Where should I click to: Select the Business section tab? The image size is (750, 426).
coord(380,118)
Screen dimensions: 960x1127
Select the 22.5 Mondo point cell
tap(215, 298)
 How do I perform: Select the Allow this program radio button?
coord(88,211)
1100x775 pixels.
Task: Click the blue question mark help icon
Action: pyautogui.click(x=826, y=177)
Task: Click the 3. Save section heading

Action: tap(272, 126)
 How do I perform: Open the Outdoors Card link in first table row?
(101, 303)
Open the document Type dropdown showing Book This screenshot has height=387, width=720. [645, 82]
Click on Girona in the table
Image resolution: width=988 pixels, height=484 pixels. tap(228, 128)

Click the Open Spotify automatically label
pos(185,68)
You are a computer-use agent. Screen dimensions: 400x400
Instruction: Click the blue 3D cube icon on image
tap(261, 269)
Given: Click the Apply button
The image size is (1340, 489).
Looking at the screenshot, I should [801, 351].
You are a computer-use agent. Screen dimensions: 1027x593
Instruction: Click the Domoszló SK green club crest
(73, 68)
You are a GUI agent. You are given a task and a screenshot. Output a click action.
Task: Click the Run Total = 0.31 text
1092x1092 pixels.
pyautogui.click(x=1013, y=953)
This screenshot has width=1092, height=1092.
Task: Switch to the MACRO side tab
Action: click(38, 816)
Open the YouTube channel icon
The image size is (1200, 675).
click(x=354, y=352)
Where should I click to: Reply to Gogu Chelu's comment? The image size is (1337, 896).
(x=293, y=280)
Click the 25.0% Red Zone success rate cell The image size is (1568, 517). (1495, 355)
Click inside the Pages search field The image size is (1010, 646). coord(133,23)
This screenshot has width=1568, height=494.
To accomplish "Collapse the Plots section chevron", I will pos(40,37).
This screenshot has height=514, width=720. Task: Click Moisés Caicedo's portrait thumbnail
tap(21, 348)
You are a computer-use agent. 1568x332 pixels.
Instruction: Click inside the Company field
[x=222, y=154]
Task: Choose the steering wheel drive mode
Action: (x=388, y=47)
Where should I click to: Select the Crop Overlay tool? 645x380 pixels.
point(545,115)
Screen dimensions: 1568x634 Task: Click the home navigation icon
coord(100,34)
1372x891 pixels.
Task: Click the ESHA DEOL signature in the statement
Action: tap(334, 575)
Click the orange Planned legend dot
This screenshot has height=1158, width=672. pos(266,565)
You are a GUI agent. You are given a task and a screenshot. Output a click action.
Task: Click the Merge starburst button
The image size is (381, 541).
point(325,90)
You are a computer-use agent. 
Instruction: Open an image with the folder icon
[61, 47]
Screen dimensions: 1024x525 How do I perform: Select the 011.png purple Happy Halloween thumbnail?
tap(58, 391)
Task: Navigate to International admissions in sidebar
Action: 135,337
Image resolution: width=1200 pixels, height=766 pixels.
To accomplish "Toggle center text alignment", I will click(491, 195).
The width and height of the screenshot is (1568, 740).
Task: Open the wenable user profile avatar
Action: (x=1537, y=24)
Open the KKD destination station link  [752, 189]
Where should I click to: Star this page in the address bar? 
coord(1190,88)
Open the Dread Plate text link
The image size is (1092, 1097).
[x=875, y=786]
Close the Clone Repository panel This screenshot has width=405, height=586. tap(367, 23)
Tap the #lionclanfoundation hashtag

** Work required **
Produce a verbatim transcript of the material above.

** Final answer **
Where should I click to: Select the Business section tab? The image size is (750, 426).
coord(380,118)
Screen dimensions: 960x1127
Select the 22.5 Mondo point cell
tap(215, 298)
 How do I perform: Select the Allow this program radio button?
coord(88,211)
1100x775 pixels.
Task: Click the blue question mark help icon
Action: pyautogui.click(x=826, y=177)
Task: Click the 3. Save section heading

Action: tap(272, 126)
 How do I perform: Open the Outdoors Card link in first table row?
(101, 303)
Open the document Type dropdown showing Book This screenshot has height=387, width=720. [645, 82]
Click on Girona in the table
Image resolution: width=988 pixels, height=484 pixels. tap(228, 128)

Click the Open Spotify automatically label
pos(185,68)
You are a computer-use agent. Screen dimensions: 400x400
Instruction: Click the blue 3D cube icon on image
tap(261, 269)
Given: Click the Apply button
The image size is (1340, 489).
Looking at the screenshot, I should [801, 351].
You are a computer-use agent. Screen dimensions: 1027x593
Instruction: Click the Domoszló SK green club crest
(73, 68)
You are a GUI agent. You are given a task and a screenshot. Output a click action.
Task: Click the Run Total = 0.31 text
1092x1092 pixels.
pyautogui.click(x=1013, y=953)
This screenshot has width=1092, height=1092.
Task: Switch to the MACRO side tab
Action: click(38, 816)
Open the YouTube channel icon
The image size is (1200, 675).
click(x=354, y=352)
Where should I click to: Reply to Gogu Chelu's comment? The image size is (1337, 896).
(x=293, y=280)
Click the 25.0% Red Zone success rate cell The image size is (1568, 517). (1495, 355)
Click inside the Pages search field The image size is (1010, 646). coord(133,23)
This screenshot has width=1568, height=494.
To accomplish "Collapse the Plots section chevron", I will pos(40,37).
This screenshot has height=514, width=720. Task: Click Moisés Caicedo's portrait thumbnail
tap(21, 348)
You are a computer-use agent. 1568x332 pixels.
Instruction: Click inside the Company field
[x=222, y=154]
Task: Choose the steering wheel drive mode
Action: (x=388, y=47)
Where should I click to: Select the Crop Overlay tool? 645x380 pixels.
point(545,115)
Screen dimensions: 1568x634 Task: Click the home navigation icon
coord(100,34)
1372x891 pixels.
Task: Click the ESHA DEOL signature in the statement
Action: tap(334, 575)
Click the orange Planned legend dot
This screenshot has height=1158, width=672. pos(266,565)
You are a GUI agent. You are given a task and a screenshot. Output a click action.
Task: Click the Merge starburst button
The image size is (381, 541).
point(325,90)
You are a computer-use agent. 
Instruction: Open an image with the folder icon
[61, 47]
Screen dimensions: 1024x525 How do I perform: Select the 011.png purple Happy Halloween thumbnail?
tap(58, 391)
Task: Navigate to International admissions in sidebar
Action: 135,337
Image resolution: width=1200 pixels, height=766 pixels.
To accomplish "Toggle center text alignment", I will click(491, 195).
The width and height of the screenshot is (1568, 740).
Task: Open the wenable user profile avatar
Action: (x=1537, y=24)
Open the KKD destination station link  [752, 189]
Where should I click to: Star this page in the address bar? 
coord(1190,88)
Open the Dread Plate text link
The image size is (1092, 1097).
[x=875, y=786]
Close the Clone Repository panel This screenshot has width=405, height=586. tap(367, 23)
Tap the #lionclanfoundation hashtag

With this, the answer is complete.